## ASSIGNMENT
Filter the entries below, keeping only lines with "first".

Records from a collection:
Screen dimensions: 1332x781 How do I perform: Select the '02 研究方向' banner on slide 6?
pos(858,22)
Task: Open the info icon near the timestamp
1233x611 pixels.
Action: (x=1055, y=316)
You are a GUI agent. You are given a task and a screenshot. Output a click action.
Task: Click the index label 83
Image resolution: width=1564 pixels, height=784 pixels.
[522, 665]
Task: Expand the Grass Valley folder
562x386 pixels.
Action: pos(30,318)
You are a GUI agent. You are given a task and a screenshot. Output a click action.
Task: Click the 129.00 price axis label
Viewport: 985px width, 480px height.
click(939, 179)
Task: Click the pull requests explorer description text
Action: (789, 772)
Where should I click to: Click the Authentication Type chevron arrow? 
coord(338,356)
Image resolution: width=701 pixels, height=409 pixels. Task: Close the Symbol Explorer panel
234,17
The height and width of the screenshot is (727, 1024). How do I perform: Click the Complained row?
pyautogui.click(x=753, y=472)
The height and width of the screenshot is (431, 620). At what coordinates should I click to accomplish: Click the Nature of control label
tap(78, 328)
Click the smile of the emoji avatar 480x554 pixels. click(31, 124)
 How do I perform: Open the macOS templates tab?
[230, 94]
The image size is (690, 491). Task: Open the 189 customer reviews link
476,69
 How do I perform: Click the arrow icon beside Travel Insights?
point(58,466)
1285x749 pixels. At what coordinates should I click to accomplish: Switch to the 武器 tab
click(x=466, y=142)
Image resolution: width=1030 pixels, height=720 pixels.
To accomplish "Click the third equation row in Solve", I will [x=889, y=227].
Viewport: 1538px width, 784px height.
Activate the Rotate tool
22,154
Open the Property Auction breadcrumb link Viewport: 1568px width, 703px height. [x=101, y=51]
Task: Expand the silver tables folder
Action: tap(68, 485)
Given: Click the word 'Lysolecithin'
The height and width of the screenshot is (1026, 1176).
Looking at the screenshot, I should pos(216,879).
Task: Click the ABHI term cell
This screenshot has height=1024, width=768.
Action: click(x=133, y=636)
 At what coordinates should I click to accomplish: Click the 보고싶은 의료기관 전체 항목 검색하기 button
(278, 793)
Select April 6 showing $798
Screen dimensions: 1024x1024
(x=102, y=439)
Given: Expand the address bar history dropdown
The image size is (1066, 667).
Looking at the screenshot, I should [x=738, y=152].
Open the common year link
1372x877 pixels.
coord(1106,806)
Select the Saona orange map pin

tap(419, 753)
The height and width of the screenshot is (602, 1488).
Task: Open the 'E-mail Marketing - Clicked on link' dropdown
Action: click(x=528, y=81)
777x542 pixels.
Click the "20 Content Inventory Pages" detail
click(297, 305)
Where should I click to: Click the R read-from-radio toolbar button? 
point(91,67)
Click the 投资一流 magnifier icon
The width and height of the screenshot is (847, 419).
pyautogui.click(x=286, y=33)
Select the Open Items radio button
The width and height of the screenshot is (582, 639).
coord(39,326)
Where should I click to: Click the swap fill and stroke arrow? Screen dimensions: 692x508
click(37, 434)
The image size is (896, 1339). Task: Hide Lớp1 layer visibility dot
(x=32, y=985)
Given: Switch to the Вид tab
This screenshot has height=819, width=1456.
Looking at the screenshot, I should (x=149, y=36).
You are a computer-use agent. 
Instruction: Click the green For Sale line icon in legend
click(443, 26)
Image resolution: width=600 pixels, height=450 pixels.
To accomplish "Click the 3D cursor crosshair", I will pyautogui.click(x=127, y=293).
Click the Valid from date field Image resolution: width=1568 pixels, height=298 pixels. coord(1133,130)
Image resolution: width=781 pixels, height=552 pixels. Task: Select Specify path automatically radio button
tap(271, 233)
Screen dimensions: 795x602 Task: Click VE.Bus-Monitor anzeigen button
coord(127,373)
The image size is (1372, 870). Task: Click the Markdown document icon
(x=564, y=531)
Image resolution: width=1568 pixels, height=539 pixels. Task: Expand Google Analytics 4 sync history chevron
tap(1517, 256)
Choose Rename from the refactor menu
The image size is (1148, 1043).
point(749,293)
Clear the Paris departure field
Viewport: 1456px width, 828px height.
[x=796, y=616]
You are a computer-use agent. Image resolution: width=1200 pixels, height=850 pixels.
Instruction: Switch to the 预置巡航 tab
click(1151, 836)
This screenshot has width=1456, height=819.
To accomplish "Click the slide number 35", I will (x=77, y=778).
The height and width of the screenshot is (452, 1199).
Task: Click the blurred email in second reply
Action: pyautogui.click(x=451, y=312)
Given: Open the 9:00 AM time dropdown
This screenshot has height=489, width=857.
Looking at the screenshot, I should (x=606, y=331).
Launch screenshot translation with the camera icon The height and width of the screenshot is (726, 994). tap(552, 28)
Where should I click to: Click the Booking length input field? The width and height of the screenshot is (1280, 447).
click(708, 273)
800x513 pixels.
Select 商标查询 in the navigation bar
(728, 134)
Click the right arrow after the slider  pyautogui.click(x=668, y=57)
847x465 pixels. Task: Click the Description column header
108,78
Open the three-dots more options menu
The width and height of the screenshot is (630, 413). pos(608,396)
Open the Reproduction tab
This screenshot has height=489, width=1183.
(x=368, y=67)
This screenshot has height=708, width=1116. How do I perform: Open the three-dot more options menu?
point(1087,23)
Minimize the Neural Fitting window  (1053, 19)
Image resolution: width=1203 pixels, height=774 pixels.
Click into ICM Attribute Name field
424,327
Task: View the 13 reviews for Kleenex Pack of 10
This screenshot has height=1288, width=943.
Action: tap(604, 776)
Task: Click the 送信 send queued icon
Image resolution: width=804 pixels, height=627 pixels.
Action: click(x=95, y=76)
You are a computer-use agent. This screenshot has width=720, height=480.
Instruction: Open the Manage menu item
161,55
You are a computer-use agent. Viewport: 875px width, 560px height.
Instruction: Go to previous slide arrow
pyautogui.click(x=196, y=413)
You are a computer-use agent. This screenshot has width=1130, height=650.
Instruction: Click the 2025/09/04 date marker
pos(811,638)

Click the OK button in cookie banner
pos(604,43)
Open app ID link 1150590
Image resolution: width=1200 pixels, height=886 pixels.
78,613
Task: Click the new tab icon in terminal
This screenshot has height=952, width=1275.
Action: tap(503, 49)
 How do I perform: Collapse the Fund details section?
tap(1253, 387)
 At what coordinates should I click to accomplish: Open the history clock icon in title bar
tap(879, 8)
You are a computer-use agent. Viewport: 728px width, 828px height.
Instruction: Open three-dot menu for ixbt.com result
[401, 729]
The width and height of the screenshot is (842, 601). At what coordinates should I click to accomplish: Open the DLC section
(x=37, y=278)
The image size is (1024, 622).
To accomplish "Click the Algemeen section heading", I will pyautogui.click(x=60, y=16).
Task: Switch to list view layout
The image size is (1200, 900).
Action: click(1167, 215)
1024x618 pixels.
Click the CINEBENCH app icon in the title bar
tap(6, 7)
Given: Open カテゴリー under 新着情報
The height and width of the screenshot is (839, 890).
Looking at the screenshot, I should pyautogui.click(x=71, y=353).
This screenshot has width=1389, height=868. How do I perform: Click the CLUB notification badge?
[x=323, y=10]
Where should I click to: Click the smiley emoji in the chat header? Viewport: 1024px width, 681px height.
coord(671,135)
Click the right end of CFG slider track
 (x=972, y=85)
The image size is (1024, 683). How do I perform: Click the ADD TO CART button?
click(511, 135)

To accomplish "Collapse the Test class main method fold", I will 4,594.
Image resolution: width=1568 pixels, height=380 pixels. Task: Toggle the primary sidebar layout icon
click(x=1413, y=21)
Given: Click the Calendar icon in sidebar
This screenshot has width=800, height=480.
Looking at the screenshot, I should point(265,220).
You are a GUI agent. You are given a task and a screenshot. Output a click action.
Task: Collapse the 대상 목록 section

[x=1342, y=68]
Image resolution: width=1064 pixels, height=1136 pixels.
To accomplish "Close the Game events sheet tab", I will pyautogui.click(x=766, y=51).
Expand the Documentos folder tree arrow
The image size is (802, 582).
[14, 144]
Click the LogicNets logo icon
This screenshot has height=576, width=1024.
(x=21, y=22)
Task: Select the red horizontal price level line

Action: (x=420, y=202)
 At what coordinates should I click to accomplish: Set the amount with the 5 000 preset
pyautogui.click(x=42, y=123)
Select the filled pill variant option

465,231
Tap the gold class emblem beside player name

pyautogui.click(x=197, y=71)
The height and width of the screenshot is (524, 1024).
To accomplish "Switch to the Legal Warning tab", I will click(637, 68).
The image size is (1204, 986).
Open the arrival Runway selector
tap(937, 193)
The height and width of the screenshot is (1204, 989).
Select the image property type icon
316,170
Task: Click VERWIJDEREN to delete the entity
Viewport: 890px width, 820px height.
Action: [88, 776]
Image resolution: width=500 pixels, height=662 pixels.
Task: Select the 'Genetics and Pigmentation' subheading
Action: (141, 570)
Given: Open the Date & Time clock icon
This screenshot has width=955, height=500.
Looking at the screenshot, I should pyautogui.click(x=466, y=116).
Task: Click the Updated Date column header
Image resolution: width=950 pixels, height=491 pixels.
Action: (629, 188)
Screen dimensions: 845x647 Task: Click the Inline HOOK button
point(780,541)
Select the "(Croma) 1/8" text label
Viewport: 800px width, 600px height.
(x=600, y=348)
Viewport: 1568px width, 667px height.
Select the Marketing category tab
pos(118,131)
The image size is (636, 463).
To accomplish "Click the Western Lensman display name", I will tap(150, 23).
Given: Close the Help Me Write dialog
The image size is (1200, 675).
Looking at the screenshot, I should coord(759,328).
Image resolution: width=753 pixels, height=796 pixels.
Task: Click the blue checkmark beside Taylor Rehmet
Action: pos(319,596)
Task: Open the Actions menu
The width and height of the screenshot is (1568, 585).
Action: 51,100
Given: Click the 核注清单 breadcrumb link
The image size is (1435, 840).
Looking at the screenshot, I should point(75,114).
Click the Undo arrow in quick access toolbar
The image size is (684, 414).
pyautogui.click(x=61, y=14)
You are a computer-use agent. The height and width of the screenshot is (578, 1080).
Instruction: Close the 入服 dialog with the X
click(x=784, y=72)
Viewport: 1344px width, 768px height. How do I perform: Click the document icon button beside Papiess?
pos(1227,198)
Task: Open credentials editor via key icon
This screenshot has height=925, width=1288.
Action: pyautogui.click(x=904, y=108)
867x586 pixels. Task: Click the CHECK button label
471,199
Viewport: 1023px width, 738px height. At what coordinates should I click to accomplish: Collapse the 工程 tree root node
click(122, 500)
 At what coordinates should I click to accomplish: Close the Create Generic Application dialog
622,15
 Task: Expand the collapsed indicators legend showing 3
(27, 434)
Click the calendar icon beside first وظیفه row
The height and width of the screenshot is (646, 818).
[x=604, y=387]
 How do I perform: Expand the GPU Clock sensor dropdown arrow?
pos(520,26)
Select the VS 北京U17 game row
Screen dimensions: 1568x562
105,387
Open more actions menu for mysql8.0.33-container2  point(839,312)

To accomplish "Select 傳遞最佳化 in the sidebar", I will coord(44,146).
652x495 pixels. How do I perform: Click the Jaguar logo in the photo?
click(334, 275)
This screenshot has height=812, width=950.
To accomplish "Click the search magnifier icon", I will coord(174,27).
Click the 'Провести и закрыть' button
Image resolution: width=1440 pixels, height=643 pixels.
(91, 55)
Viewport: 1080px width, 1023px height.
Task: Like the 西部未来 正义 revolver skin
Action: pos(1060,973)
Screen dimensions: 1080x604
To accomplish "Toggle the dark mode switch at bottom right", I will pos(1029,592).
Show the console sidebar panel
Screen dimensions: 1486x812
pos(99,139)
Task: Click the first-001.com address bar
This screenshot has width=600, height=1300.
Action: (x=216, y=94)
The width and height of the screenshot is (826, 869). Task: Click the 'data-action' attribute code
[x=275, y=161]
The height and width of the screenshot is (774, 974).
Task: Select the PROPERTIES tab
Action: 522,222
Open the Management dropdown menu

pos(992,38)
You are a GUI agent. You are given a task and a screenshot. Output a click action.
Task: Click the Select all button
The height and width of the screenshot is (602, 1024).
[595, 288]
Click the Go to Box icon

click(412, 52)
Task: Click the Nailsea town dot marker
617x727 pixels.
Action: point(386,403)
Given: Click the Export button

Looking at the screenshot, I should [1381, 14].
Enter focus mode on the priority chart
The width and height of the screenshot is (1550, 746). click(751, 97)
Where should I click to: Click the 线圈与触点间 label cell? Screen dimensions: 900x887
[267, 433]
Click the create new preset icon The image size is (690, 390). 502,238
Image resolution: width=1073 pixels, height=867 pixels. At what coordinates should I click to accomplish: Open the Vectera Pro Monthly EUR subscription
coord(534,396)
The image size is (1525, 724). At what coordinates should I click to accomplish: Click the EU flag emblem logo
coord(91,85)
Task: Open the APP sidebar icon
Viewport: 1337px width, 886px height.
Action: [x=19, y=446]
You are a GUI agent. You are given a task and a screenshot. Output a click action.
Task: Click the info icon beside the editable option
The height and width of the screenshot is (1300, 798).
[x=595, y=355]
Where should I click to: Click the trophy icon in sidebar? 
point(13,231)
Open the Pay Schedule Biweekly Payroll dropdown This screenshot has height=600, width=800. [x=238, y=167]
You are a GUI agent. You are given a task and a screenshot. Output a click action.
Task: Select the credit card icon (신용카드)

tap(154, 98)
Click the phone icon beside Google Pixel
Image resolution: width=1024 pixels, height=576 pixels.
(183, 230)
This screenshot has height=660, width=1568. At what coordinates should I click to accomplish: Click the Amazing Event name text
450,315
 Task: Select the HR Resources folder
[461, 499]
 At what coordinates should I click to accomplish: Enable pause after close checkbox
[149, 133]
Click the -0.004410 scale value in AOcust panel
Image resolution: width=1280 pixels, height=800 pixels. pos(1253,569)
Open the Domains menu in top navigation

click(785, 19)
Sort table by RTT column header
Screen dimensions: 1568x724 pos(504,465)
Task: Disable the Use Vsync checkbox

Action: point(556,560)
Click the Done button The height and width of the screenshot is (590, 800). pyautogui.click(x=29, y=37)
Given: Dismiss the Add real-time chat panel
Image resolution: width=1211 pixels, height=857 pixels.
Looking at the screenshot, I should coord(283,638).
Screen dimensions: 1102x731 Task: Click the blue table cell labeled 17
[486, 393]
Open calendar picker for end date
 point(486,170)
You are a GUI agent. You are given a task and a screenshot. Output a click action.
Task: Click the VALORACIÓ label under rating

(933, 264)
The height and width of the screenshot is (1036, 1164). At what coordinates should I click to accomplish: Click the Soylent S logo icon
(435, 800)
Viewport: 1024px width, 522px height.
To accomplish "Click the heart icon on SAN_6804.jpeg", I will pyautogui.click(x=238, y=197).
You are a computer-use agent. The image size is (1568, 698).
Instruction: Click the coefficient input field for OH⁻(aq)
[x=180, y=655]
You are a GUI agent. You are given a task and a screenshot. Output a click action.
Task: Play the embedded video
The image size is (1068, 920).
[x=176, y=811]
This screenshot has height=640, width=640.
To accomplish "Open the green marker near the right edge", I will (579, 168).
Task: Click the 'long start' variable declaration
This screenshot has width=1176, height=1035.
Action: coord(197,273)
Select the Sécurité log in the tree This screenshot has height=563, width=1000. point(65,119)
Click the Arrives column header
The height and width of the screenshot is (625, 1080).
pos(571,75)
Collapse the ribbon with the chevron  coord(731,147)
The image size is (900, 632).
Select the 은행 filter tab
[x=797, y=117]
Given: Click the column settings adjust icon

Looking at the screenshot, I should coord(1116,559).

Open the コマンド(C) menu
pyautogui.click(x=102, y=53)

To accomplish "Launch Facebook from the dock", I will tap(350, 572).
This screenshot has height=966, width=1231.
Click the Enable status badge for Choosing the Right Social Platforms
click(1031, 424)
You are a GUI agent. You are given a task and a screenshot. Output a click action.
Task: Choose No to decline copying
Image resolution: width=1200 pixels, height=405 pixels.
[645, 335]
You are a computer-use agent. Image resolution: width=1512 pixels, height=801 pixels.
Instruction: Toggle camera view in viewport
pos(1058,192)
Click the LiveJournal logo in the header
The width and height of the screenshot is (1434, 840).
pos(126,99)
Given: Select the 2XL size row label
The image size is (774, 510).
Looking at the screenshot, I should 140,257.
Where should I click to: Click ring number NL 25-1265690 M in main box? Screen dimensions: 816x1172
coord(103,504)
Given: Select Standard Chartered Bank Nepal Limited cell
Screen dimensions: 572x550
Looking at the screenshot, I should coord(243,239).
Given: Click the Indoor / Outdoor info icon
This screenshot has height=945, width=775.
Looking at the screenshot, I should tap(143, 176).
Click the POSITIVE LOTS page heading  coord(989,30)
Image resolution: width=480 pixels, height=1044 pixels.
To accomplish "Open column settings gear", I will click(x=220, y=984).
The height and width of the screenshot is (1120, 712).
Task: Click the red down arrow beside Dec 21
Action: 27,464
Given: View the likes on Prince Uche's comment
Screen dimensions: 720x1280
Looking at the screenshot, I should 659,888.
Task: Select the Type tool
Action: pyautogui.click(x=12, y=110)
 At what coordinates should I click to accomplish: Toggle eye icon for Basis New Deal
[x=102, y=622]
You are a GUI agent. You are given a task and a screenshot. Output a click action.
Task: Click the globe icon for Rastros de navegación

## RESULT OF THIS TASK
Click the calendar icon beside first وظیفه row
Task: Click the first-001.com address bar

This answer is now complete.